Getting Used To The Single Life? Here’s How To Embrace Solitude
This article was written by The Zillennial Zine’s fall editorial intern Elizabeth Miller. Find them on Instagram at @Lizzy_7979. If you would like to share an article with The Zillennial, send us an email at email@example.com.
Maybe you’ve had a relationship just end, or maybe you’ve never dated at all, but coming to terms with being single can be difficult, especially when you’re in your 20s. While I see so many people my age wanting relationships, I have found myself steadily content with being single. Dating as a teenager and my journey of self-reflection taught me a lot about myself and how to enjoy being single in your 20s. As silly as this sounds, for a while, I was not sure how to explain this to my friends until I came across a meme reposted from Tumblr to Pinterest that showed the difference between loneliness and solitude. While getting to a place of enjoyed solitude took time and a lot of energy, I can confidently say that the payoff has been worth it. If you are wondering how to enjoy being single in your 20s, here’s what I’ve learned on my self-reflection journey.
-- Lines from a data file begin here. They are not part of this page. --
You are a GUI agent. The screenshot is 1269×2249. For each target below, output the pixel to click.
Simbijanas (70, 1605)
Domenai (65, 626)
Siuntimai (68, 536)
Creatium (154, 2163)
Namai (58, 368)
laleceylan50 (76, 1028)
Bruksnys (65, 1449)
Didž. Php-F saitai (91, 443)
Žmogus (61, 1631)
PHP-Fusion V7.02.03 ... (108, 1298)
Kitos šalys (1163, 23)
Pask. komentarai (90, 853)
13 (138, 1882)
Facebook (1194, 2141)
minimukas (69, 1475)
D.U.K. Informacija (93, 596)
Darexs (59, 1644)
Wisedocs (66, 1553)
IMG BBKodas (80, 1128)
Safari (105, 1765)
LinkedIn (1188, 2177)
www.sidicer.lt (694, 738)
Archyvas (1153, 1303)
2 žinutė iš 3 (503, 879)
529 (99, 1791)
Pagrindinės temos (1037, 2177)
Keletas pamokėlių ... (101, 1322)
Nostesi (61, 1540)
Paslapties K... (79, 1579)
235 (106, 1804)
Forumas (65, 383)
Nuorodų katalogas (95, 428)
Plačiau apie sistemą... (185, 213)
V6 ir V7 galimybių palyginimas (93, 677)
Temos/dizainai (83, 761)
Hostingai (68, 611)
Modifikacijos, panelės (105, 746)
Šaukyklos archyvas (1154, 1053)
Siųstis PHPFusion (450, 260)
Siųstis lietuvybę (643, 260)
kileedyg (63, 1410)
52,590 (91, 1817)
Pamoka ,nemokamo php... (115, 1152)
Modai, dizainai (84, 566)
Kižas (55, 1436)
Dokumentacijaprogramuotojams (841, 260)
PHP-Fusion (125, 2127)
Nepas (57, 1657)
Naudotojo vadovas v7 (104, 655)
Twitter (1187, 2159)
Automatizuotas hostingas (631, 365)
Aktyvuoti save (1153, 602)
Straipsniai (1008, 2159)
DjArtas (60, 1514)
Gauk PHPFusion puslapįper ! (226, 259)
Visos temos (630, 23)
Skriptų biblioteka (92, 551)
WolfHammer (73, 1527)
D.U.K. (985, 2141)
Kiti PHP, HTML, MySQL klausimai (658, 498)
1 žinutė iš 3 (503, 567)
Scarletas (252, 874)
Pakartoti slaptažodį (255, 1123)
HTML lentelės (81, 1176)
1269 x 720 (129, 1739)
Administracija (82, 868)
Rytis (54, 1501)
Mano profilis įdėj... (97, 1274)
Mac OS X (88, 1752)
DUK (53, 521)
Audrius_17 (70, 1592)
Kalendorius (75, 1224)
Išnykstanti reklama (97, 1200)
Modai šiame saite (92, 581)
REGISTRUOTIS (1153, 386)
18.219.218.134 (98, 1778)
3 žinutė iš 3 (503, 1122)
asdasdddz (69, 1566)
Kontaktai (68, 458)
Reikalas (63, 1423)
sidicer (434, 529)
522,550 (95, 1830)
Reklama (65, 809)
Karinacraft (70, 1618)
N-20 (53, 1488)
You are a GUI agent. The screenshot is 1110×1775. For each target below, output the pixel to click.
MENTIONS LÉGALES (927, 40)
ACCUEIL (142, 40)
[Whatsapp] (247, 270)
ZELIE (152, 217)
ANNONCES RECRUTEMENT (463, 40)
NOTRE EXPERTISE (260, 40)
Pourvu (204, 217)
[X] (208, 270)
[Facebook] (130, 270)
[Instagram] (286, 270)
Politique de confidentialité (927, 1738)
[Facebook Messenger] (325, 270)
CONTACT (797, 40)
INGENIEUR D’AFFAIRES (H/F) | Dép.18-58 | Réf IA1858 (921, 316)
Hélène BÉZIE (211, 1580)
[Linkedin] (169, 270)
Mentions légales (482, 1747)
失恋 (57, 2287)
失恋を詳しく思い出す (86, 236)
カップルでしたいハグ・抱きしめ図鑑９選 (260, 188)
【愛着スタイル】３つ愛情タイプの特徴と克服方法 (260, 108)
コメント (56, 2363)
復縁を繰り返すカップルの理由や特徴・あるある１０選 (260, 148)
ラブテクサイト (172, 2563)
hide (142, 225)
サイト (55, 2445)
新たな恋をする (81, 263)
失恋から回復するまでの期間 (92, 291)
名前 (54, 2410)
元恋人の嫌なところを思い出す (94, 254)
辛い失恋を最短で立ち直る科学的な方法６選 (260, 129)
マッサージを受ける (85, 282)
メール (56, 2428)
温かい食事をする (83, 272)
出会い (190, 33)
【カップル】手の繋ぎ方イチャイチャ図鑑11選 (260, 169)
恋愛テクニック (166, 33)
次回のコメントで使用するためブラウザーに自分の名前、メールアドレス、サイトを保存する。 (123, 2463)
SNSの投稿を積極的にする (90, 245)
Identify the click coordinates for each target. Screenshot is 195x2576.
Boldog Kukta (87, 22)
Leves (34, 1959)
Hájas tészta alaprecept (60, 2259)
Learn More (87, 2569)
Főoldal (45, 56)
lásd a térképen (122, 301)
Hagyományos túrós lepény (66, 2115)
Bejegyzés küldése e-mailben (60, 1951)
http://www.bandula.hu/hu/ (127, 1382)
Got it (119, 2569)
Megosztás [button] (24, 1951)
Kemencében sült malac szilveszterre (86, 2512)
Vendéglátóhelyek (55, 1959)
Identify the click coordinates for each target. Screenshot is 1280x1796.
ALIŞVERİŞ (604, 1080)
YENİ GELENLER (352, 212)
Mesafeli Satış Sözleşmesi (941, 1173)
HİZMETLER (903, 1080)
Understanding Your Needs To Understand Yourself
One of the first things that helped me get to a state of solitude was reflecting on my needs. Everyone has different needs, such as physical needs, emotional needs, social needs and more. We take care of these areas in different ways. For example, we eat, sleep and exercise to fulfill our physical needs, let ourselves cry and laugh for our emotional needs and visit friends and family to meet our social needs. Meeting these needs for yourself is very beneficial. I feel my best when I eat regularly, drink lots of cold water, and do something creative every day. Think about what your needs are, and think about ways you can fulfill those needs.
Once your needs are fulfilled, you can reach a deeper level of understanding and connection with yourself. I learned so much more about my tastes, how I preferred to express myself, what goals I wanted to chase and what was holding me back. Once you understand your needs, you can start to question why you have those needs and how you can change your lifestyle to cater to them. Through self-discovery, you transform. This can be a long process, but it is completely worth it!
Solitude Is A Choice
So what does this have to do with solitude? First, we have to understand the difference between loneliness and solitude. The meme I saw by Jaakko Pallasvuo is a drawing of two dogs. One looks happy and walks holding its own leash, with solitude written underneath it. The other dog is tied with the leash to a pole and barks angrily. Loneliness is written underneath this dog. Through this, I realized that the difference between them was that solitude is being content and happy with yourself independently, and loneliness is a negative dependence on others rooted in self-rejection.
As you grow to understand yourself, you also have to put in the energy to accept yourself and love yourself. In the process of self-discovery, you take a lot of time getting to know yourself, almost like you are becoming your own friend. I realized in my own process that once I started prioritizing my relationship with myself, I could better figure out how I wanted to present myself in my friendships. My relationships with other people became more of an active choice in showing up for the other person, rather than my relationships being something I unstably depended on for validation of my character. That’s pretty deep! But, that is what solitude is. Solitude is a choice, and when I became comfortable with myself I could start sitting with myself alone and not needing anyone else there to mediate my relationship with myself. Like the dog in the meme, I was able to pick up my own leash.
So what do you do next? Treat yourself and enjoy life! You can do things with yourself happily alone. Or, you can explore the new ways you can connect with others by doing things with friends. Have a nice meal, visit a museum, take a nice walk. In this state, you can romanticize life without needing a romantic relationship. If or when you’re ready, you can take on a romantic relationship. For now, I’m content staying single.